* **Task brief**
Your answer must be an exact copy of the entries below, with no pictures in it.

--------------------

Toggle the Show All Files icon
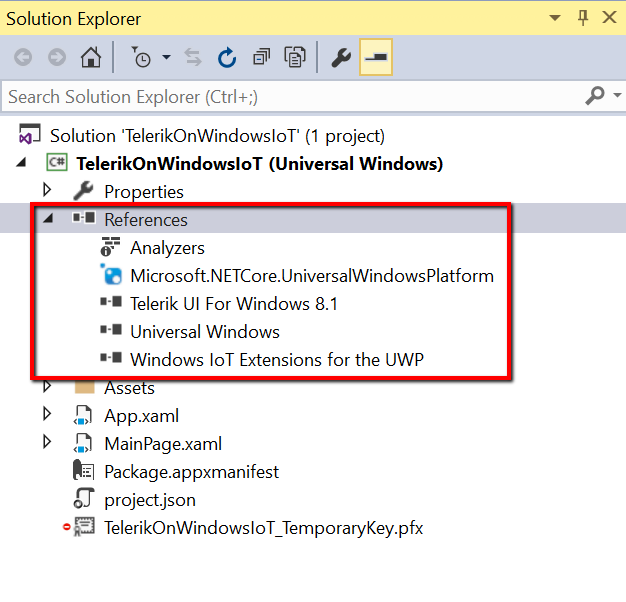Screen dimensions: 626x602 pyautogui.click(x=295, y=58)
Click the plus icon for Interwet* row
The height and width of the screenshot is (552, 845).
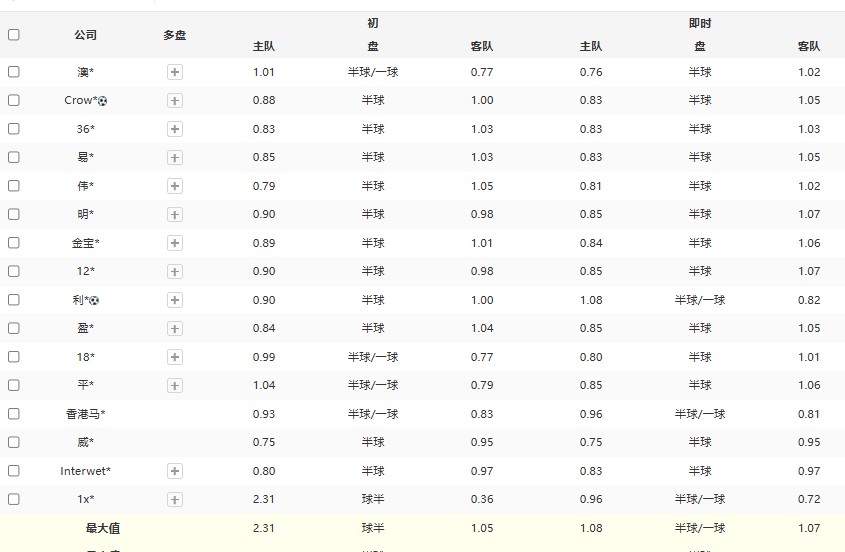pyautogui.click(x=175, y=471)
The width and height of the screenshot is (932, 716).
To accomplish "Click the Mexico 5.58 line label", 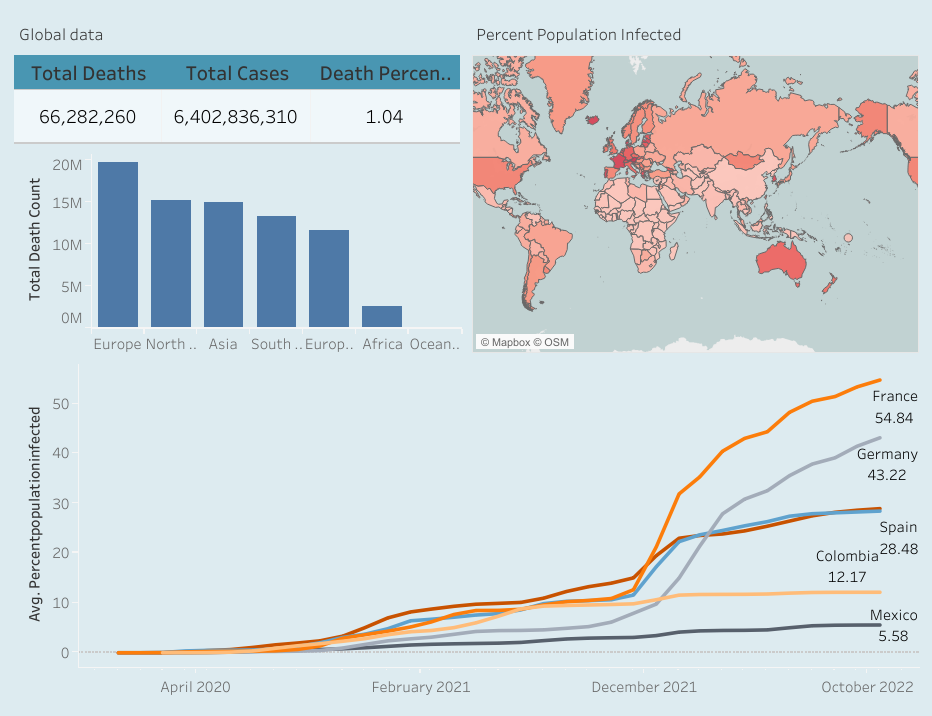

--------------------

* **Your response**
Toggle the Show All Files icon
Screen dimensions: 626x602 pyautogui.click(x=295, y=58)
Click the plus icon for Interwet* row
The height and width of the screenshot is (552, 845).
pyautogui.click(x=175, y=471)
The width and height of the screenshot is (932, 716).
To accomplish "Click the Mexico 5.58 line label", 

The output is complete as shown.